Ben Logan is a security consultant doing contract work for Halgate, a soulless multinational corporation. Unfortunately, he is too good at his job. After inadvertently uncovering something incriminating, Logan suddenly finds his office has been emptied, his bank account and email wiped clean, and his recent coworkers lying in the morgue as John Does. Only a timely bit of bad parenting saves Hogan and his daughter, Amy, sending them to the emergency room during that fateful night, instead of to their flat.
Logan does not know his daughter very well. He only assumed custody after the death of his ex-wife. Perhaps life on the run will help bring them together. However, he knows Anna Brandt only too well. He used to report directly to the corrupt CIA official—and he wasn’t working as a security analyst. He has “special” skills. That is why she will have to take charge of the manhunt personally.
Despite Brandt’s betrayal, Erased depicts the CIA in a reasonably positive light. As a policy, the agency is conscientiously working against the bad guys, rather than with them. Sure, Logan obviously worked for some kind of CIA hit squad, but based on the events that unfold, the agency seems to have a legit need for such specialists. Even Brandt has her moments down the stretch.
The fact that Brandt is played by Olga Kurylenko does not hurt, either. Smart and chic, she is more of a super-spy than a femme fatale, but she is always a worthy antagonist. Indeed, this might be Kurylenko’s year, following-up her starring role in Malick’s To the Wonder with a nice villainous turn. Some enterprising distributor ought to pick-up her powerful Chernobyl drama Land of Oblivion.
For his part, Aaron Eckhart makes a credible square-jawed hard-nose, carrying off his action scenes pretty well. As Amy, Liana Liberato is slightly less grating than she was in the clumsy Nic Cage vehicle Trespass. At least that constitutes progress. Unfortunately, Stars War alumnus Garrick Hagon (Biggs Darklighter, sans moustache) largely phones it in as bland corporate baddy, James Halgate.

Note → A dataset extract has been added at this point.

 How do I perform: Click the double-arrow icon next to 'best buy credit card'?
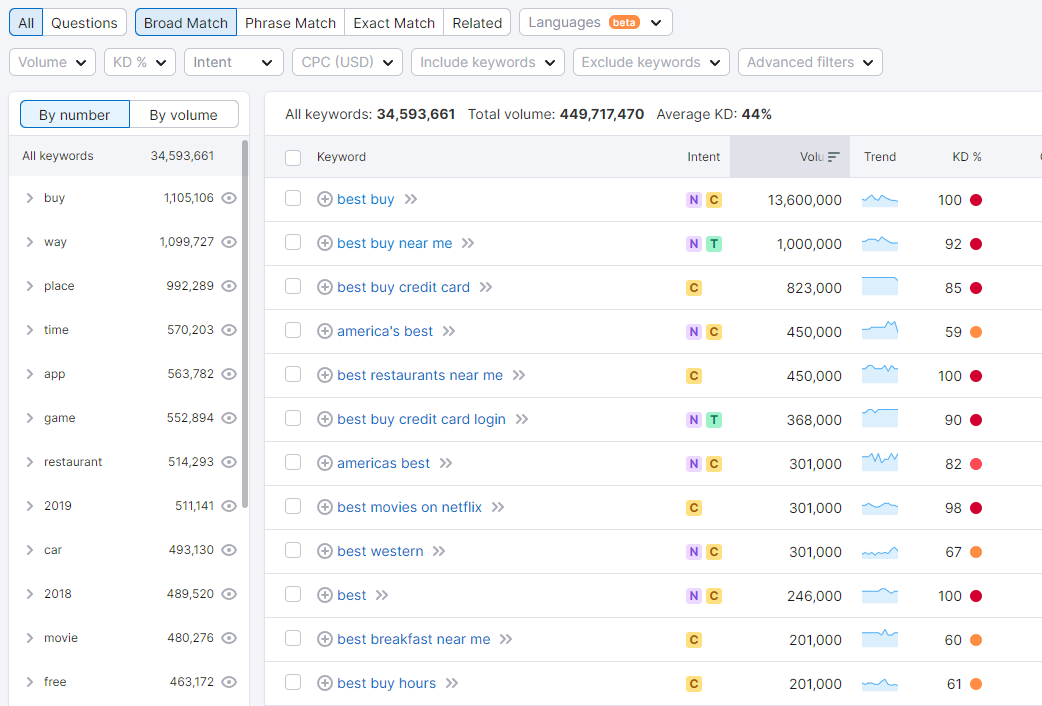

Erased (a.k.a. The Expatriate, a much cooler title) is indeed a bit of a departure from Stölz’s previous German language historical dramas, the so-so Young Goethe in Love and the superior North Face, but he shows surprising affinity for the material. Granted, screenwriter Arash Amel never cooks up anything truly new and different, but Stölz’s execution is polished and pacey. Not bad by B-movie standards, Erased opens this Friday (5/17) at the Village East and is already available through Radius-TWC’s VOD platforms.
LFM GRADE: C+
Posted on May 13th, 2013 at 11:30am.